Here is the link to my Ravelry project page for more info:
http://www.ravelry.com/projects/SunsetKnitting/alexandra-shawl


----------



## Ronniej (Mar 8, 2012)

It is beautiful and also in my favorite color.


----------



## annjaneice (Nov 11, 2011)

Very nice work. The color is wonderful. Thanks for sharing.


----------



## tpmcgoo2 (Mar 7, 2011)

beautiful and such a pretty color too!


----------



## Leonora (Apr 22, 2011)

Absolutely stunning work, and colour.


----------



## gnendeljudith (Aug 8, 2011)

dear sunset as usually beautiful you are a perfectionist neat and beautiful color love your work


----------



## Dreamweaver (Feb 1, 2011)

Beautiful color and the yarn works wonderfully for stitch definition. So glad to see that your Tuxedo cat oversees the entire project.. Maybe that is the secret to your perfect work, you have a strict taskmaster.....


----------



## Windbeam (Jul 31, 2011)

Wow the color is stunning! Great job!


----------



## xlancashirelass (Feb 24, 2012)

Beautiful work !! Even the cat is in awe of it .....


----------



## TammyK (Jan 31, 2011)

That color is *heaven*!!!! Just beautiful! :thumbup:


----------



## edgemanak (May 17, 2011)

Is that my cat? Lol, have one very like that one.

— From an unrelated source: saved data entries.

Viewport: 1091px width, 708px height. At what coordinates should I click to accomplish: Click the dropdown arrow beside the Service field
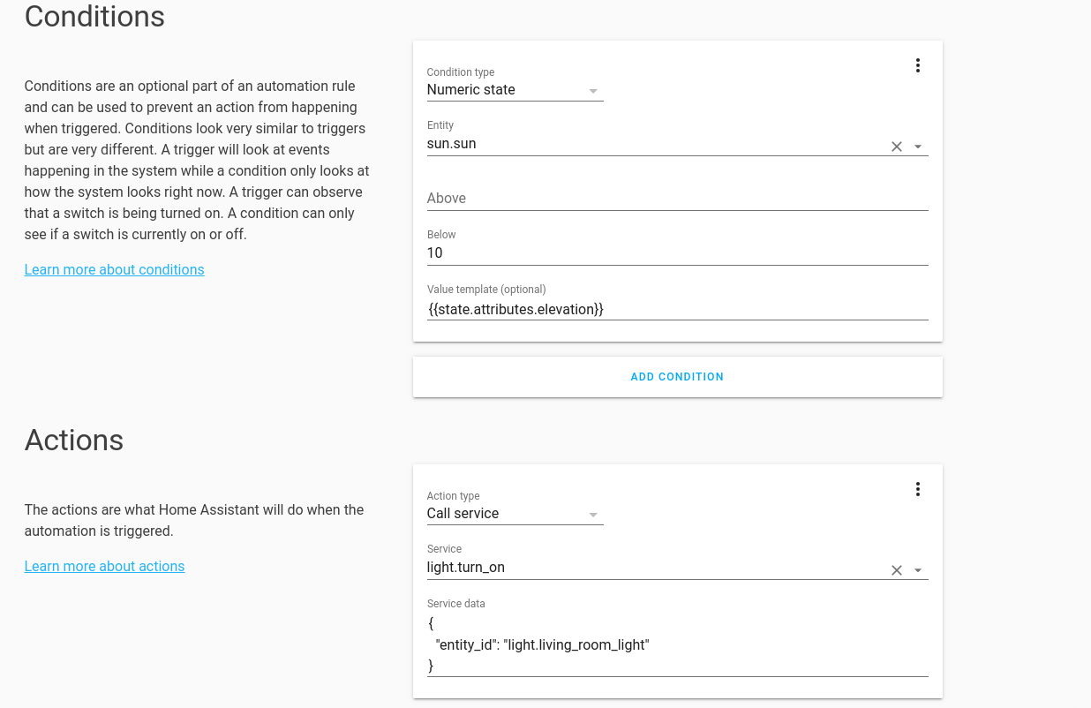point(918,571)
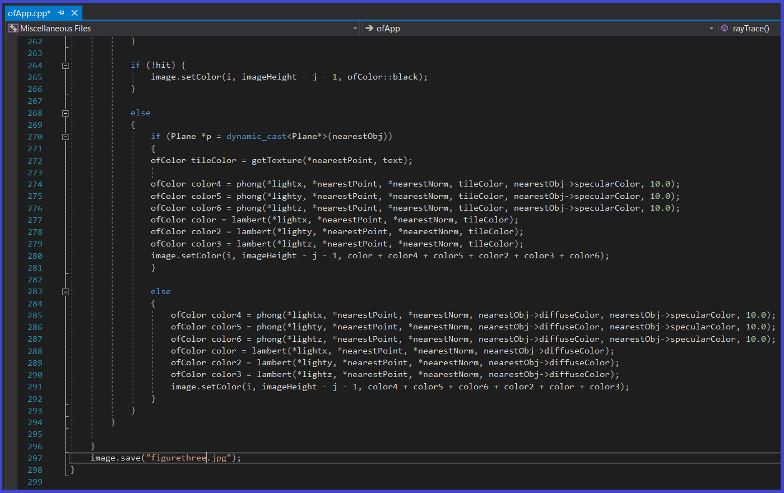
Task: Click line number 297 in the margin
Action: point(35,458)
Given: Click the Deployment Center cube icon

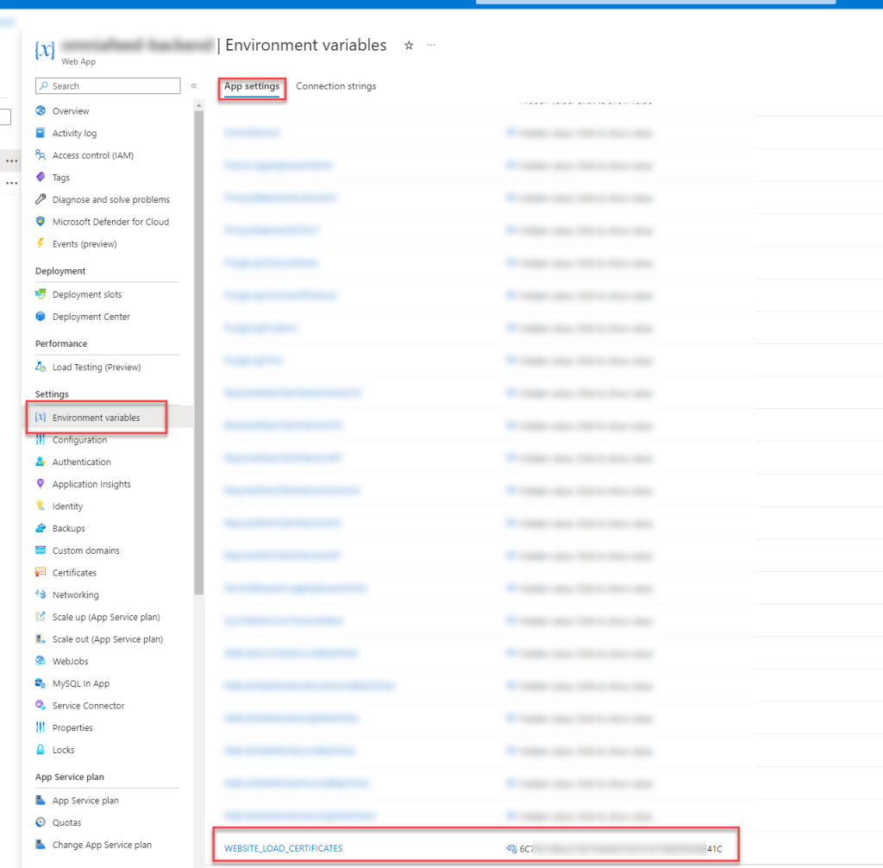Looking at the screenshot, I should click(41, 317).

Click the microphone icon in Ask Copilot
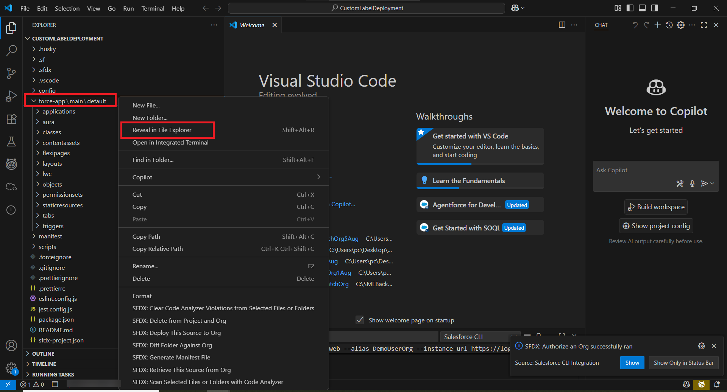click(692, 184)
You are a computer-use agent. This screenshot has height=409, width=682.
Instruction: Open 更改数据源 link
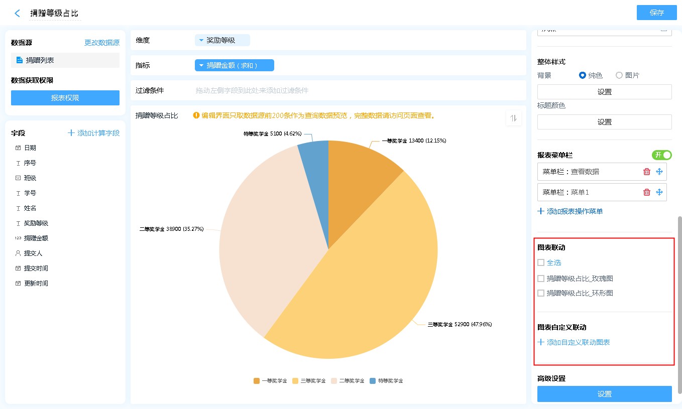(102, 43)
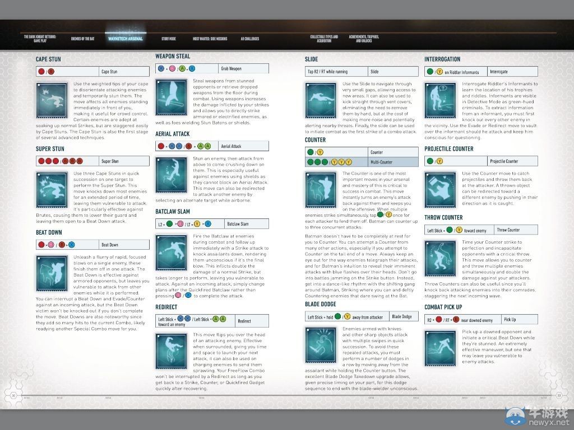Switch to the Story Mode tab
Viewport: 574px width, 430px height.
[168, 39]
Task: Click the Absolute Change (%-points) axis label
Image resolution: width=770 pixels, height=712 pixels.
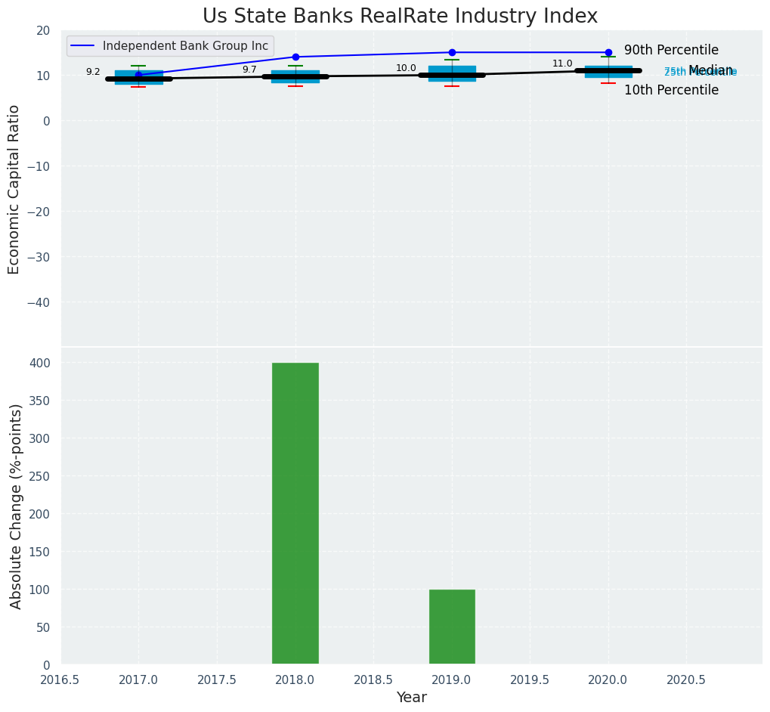Action: coord(16,506)
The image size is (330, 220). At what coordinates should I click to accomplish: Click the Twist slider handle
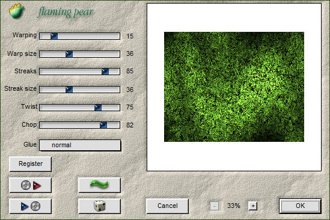98,108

As always, your work is just gorgeous.


----------



## Karen Liebengood (Jan 28, 2011)

Absolutely gorgeous!!


----------



## dragondrummer (Jun 5, 2011)

Gorgeous work as always, Sunset! You are one of the people I use as my measurement of how well I'm doing on something. Don't know if I'll ever come up to your standards but its fun trying.  :thumbup:


----------



## inkasmum (Mar 29, 2011)

Beautiful work!


----------



## Select7777 (Oct 30, 2011)

This is so beautiful. Where did you get the yarn?


----------



## kiwiannie (Jul 30, 2011)

Beautiful,what a beautiful blue.


----------



## Valjean (Jul 21, 2011)

Your shawlette is just gorgeous , the colour is beautiful thank you for sharing.


----------



## patocenizo (Jun 24, 2011)

It is just so beautiful!


----------



## Katsch (Mar 15, 2011)

Another beauty, lovely color


----------



## SunsetKnitting (Apr 6, 2011)

Select7777 said:


> This is so beautiful. Where did you get the yarn?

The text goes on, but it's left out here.